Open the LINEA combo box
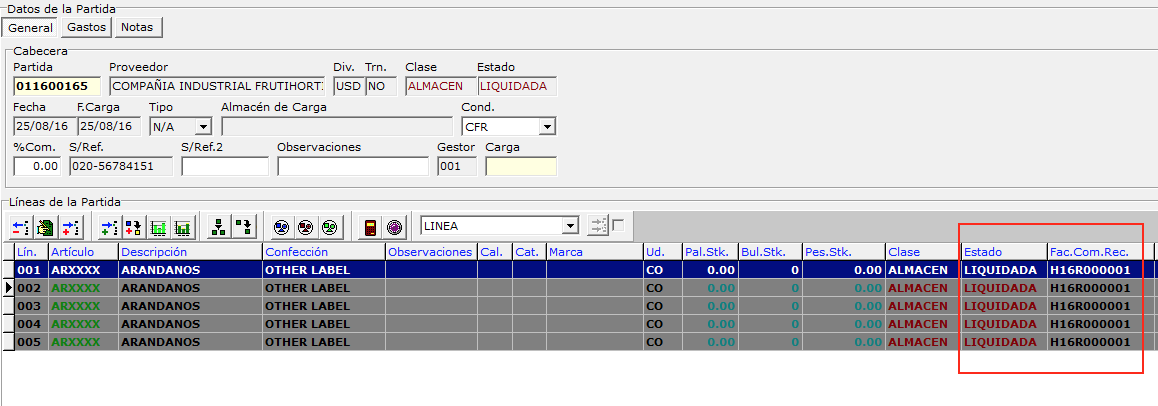This screenshot has width=1158, height=406. 570,226
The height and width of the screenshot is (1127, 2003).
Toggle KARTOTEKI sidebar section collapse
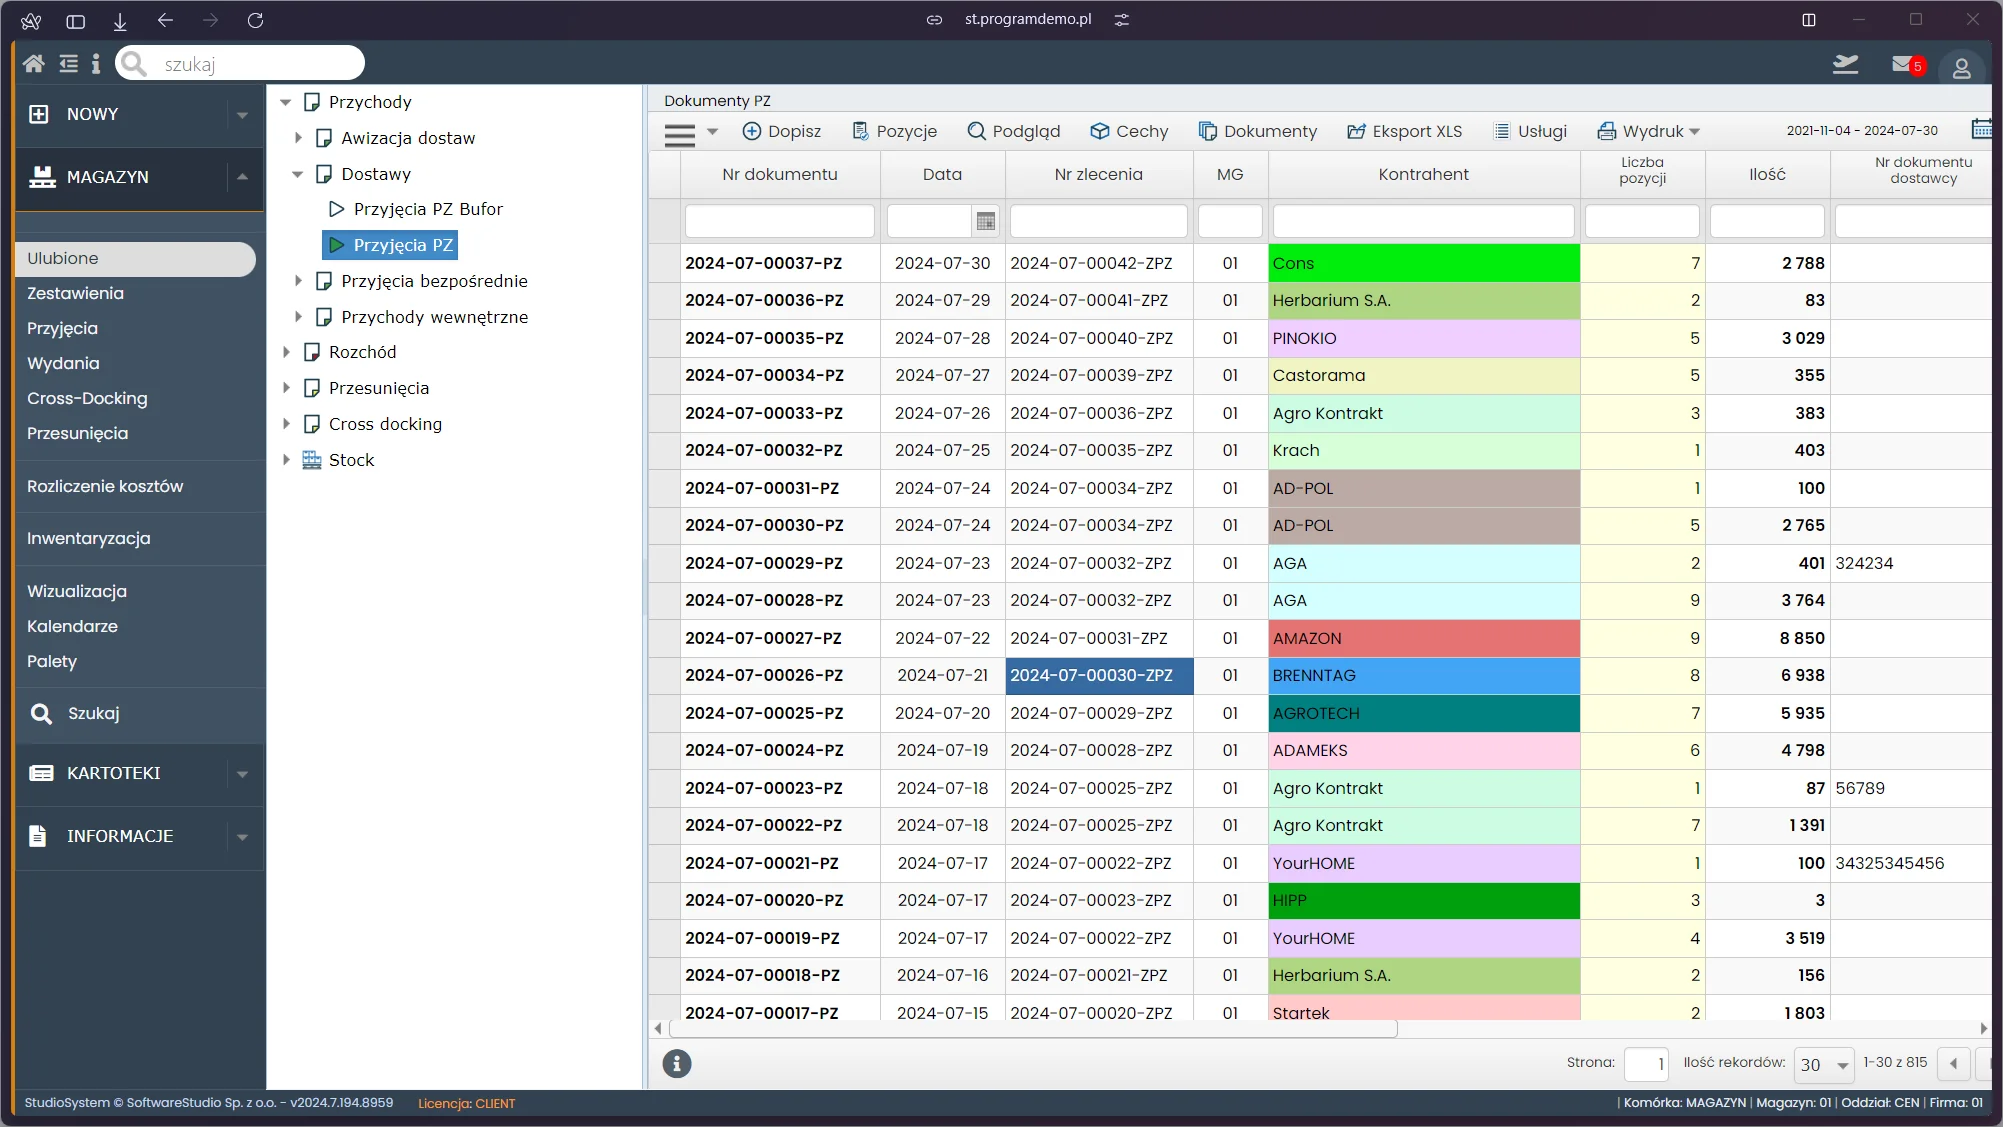[x=243, y=772]
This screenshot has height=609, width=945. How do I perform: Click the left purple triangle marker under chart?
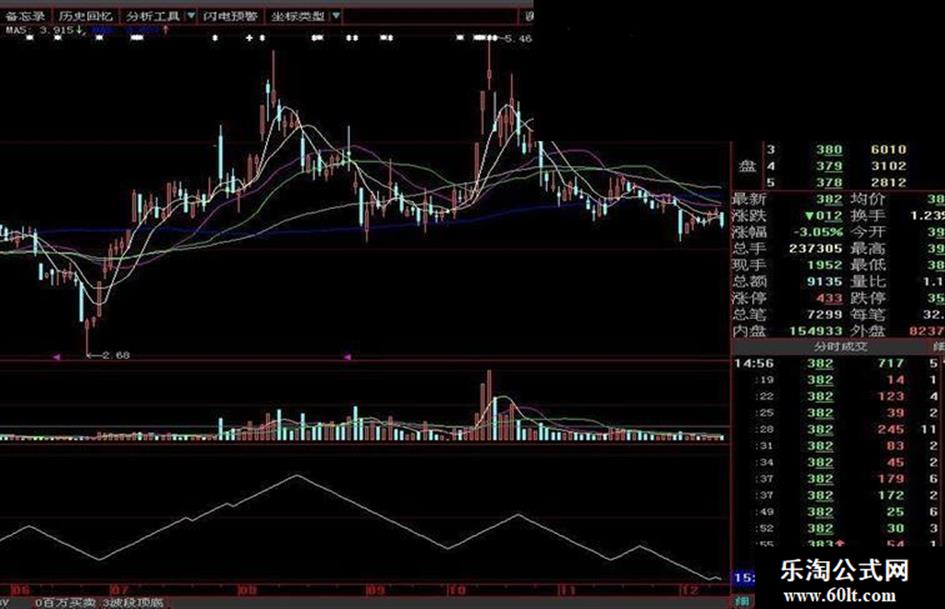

### TASK DETAILS
Please set down the whole listing above exactly and skip every picture.

### SOLVED PROBLEM
Open the LINEA combo box
This screenshot has width=1158, height=406. 570,226
The height and width of the screenshot is (1127, 2003).
Toggle KARTOTEKI sidebar section collapse
[x=243, y=772]
This screenshot has height=609, width=945. How do I perform: Click the left purple triangle marker under chart?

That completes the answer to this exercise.